Dans notre cas, la gravité est critique puisque les conséquences de l’erreur de dosage sont graves du fait des séquelles irréversibles chez le patient. Aussi, la fréquence est probable. Le manque de formation, la surcharge de travail, et les problèmes d’effectif sont les raisons principales justifiant les erreurs répétées de dosage dans l’établissement.
La note de criticité de l’incident s’obtient en multipliant la gravité par la fréquence.
Dans notre cas, on multiplie la gravité critique (4) par la fréquence probable (4).
Note de criticité = 4 x 4 = 16.
La note de criticité de l’incident en l’espèce étant de 16, le code couleur associé à cette note sur le diagramme de Farmer est rouge. Cette erreur de dosage est donc considérée comme inacceptable, et doit être traitée en priorité.
Étape 4 – Mise en place d’actions correctives
Après évaluation du risque, l’établissement de santé développe et met en œuvre des mesures correctives. L’équipe met en place les actions plus ou moins rapidement en fonction du niveau de priorité du risque.
Dans notre cas d’erreur de dosage, l’équipe doit formaliser des actions immédiatement, car cette erreur nécessite un traitement prioritaire en raison de la faible maîtrise du risque. Le but de ces actions est de permettre la diminution de la criticité du risque.
La première action à mettre en place est de placer automatiquement le patient victime de l’erreur de dosage sous surveillance continue. L’équipe adapte immédiatement son traitement suite à cette erreur. Les professionnels sont prêts à intervenir en cas de nouvelle réaction grave du patient.
L’établissement de santé s’engage à organiser rapidement des formations obligatoires pour le personnel soignant. Ces formations porteront sur les bonnes pratiques de prescription et d’administration des médicaments en incluant des vérifications à plusieurs niveaux. Les établissements de santé organisent des formations sur l’identitovigilance afin d’éviter les erreurs de dosage de médicament entre des patients portant le même nom de famille. Ils appliquent automatiquement ces formations aux nouveaux arrivants.
Les établissements rédigent des protocoles écrits, incluant une double vérification des doses, notamment pour les médicaments à haut risque. Tous doivent connaître ces protocoles, qui seront régulièrement mis à jour en fonction des réglementations.

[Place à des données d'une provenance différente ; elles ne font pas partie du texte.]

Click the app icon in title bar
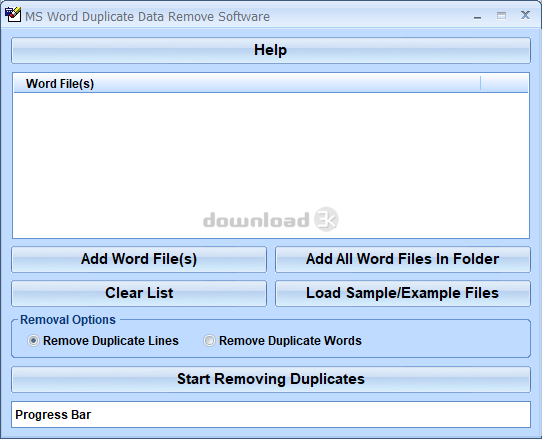Image resolution: width=542 pixels, height=439 pixels. pyautogui.click(x=13, y=15)
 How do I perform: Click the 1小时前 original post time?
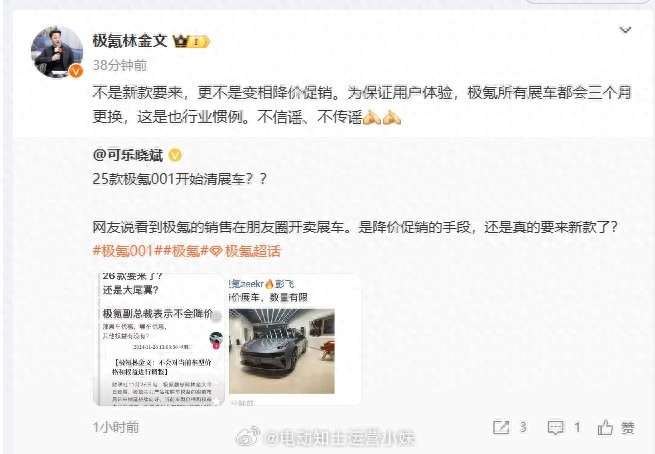click(116, 427)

Enfin, pour pallier au manque d’effectif, les plannings vont être réaménagés pour permettre aux soignants d’avoir leur temps de repos obligatoires. Le service des Ressources Humaines s’engage à publier des offres d’emplois pour augmenter l’effectif de l’hôpital.

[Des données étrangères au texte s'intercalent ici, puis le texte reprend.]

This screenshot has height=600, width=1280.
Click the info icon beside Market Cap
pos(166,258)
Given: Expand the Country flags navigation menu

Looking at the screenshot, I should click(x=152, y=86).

Suite à la mise en place de ces actions, l’établissement estime que le niveau de maîtrise du risque est très bon, on peut alors définir un coefficient de maîtrise du risque de 0.25/1. Il vient donc la note de Criticité résiduelle (Cr) de 0.25 x C = 4.
Étape 5 – Suivi et amélioration continue
Cette dernière étape de la méthode ALARM consiste à surveiller l’efficacité des actions mises en place. Il s’agit aussi d’évaluer leur impact sur la réduction des événements indésirables.

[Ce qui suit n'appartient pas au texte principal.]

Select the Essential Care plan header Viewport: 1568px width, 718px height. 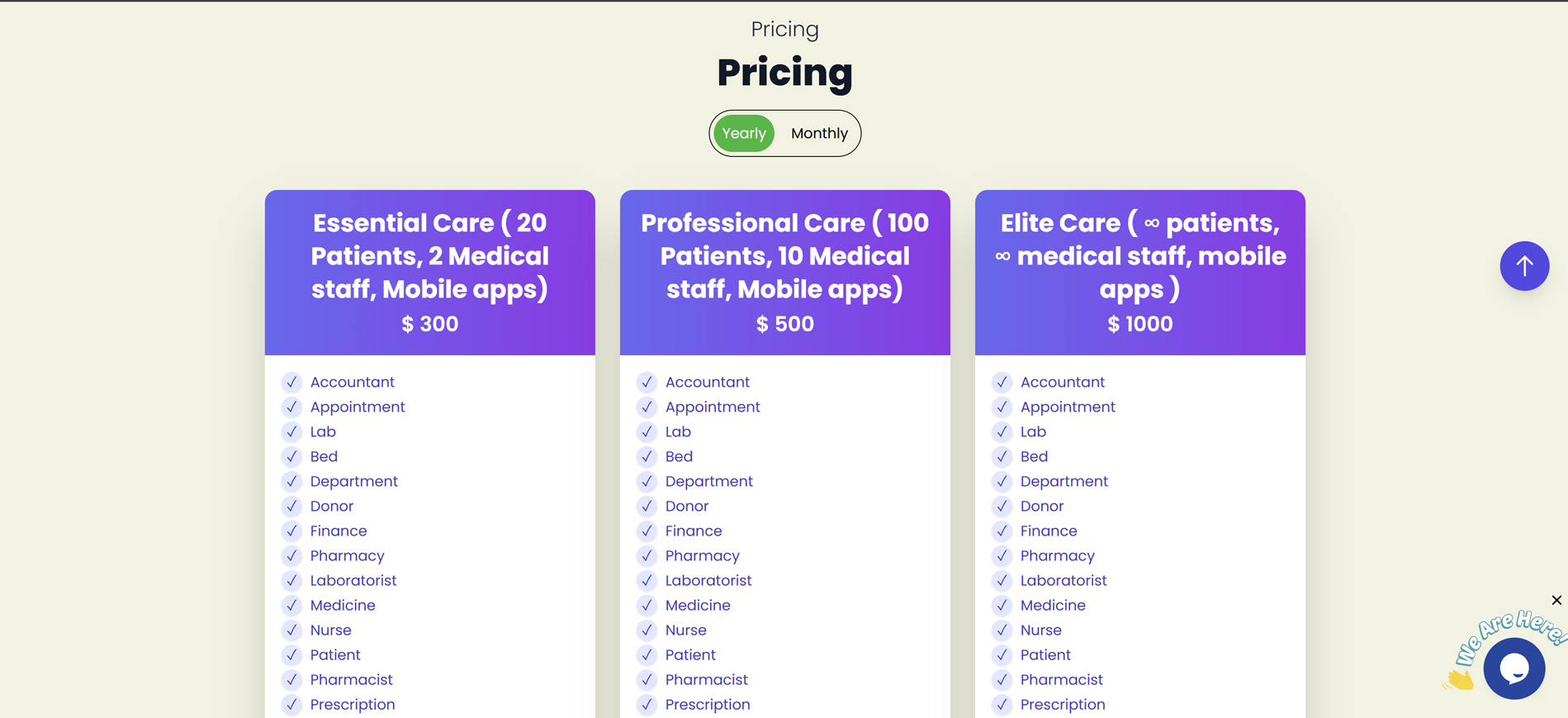click(429, 256)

Pour cela, l’établissement de santé s’engage à effectuer des audits sur la prise en charge médicamenteuse pour évaluer les pratiques des soignants. De plus, il s’engage à estimer l’efficacité de toutes les actions mises en place en interne.
Des retours d’expériences sont effectués notamment auprès des soignants. L’établissement interroge continuellement les professionnels sur l’impact des procédures et protocoles liées aux erreurs médicamenteuses sur leurs pratiques. Le personnel soignant est régulièrement interrogé sur sa charge de travail, son niveau de fatigue et sa charge émotionnelle. Ces mesures visent à éviter une nouvelle erreur de dosage. Les actions sont ajustées si nécessaire.
Des indicateurs de performance sont également évalués de manière continue en interne. Ceci pour mesurer la qualité des soins dispensés et les difficultés rencontrées au quotidien. Ces indicateurs fournissent des informations sur le fonctionnement de l’établissement de santé. Ils permettent de réadapter les pratiques en fonction, dans un but d’amélioration continue de la sécurité des soins.
La méthode ALARM est essentielle dans les établissements de santé pour garantir une gestion efficace des événements indésirables. En identifiant et en analysant les risques de manière systématique, cette méthode permet de réduire les erreurs médicales et d’améliorer la qualité des soins.